ASSIGNMENT
Once you find the line with "Viewport: 1568px width, 475px height." in the listing below, set down exactly every line from it through the line with "the Request view", but no pictures.

MATERIAL SHOWN

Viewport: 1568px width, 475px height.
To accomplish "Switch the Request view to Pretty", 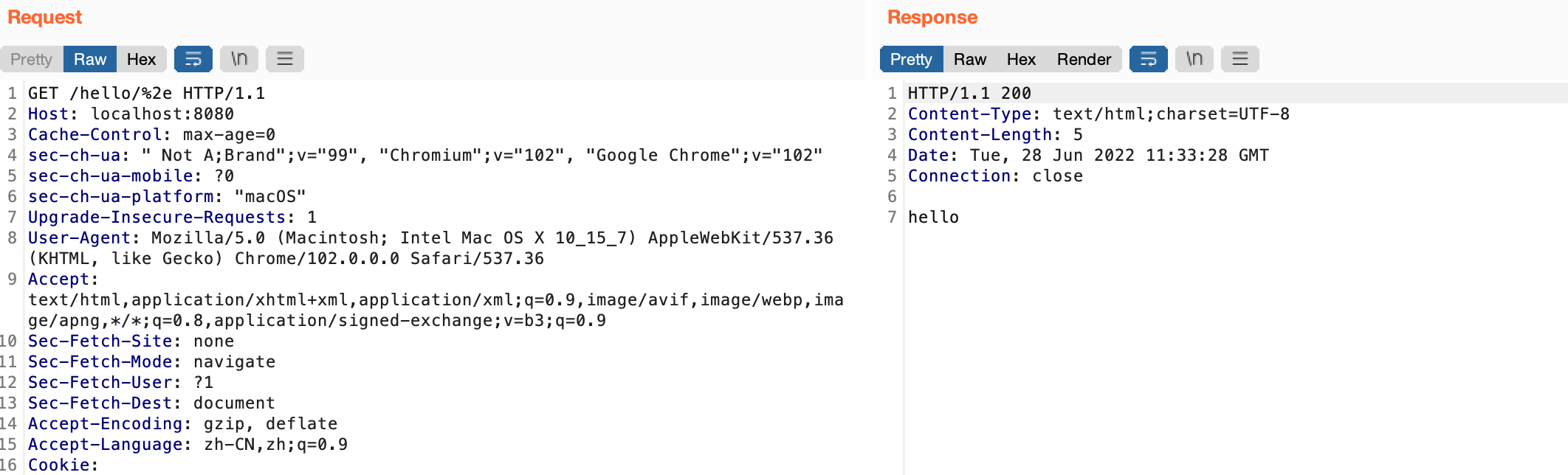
---
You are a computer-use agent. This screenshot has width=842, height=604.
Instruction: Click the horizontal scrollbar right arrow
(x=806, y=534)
==
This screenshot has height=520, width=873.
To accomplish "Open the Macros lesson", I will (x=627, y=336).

YOUR RESPONSE
Viewport: 1568px width, 475px height.
To accomplish "Switch the Request view to Pretty", 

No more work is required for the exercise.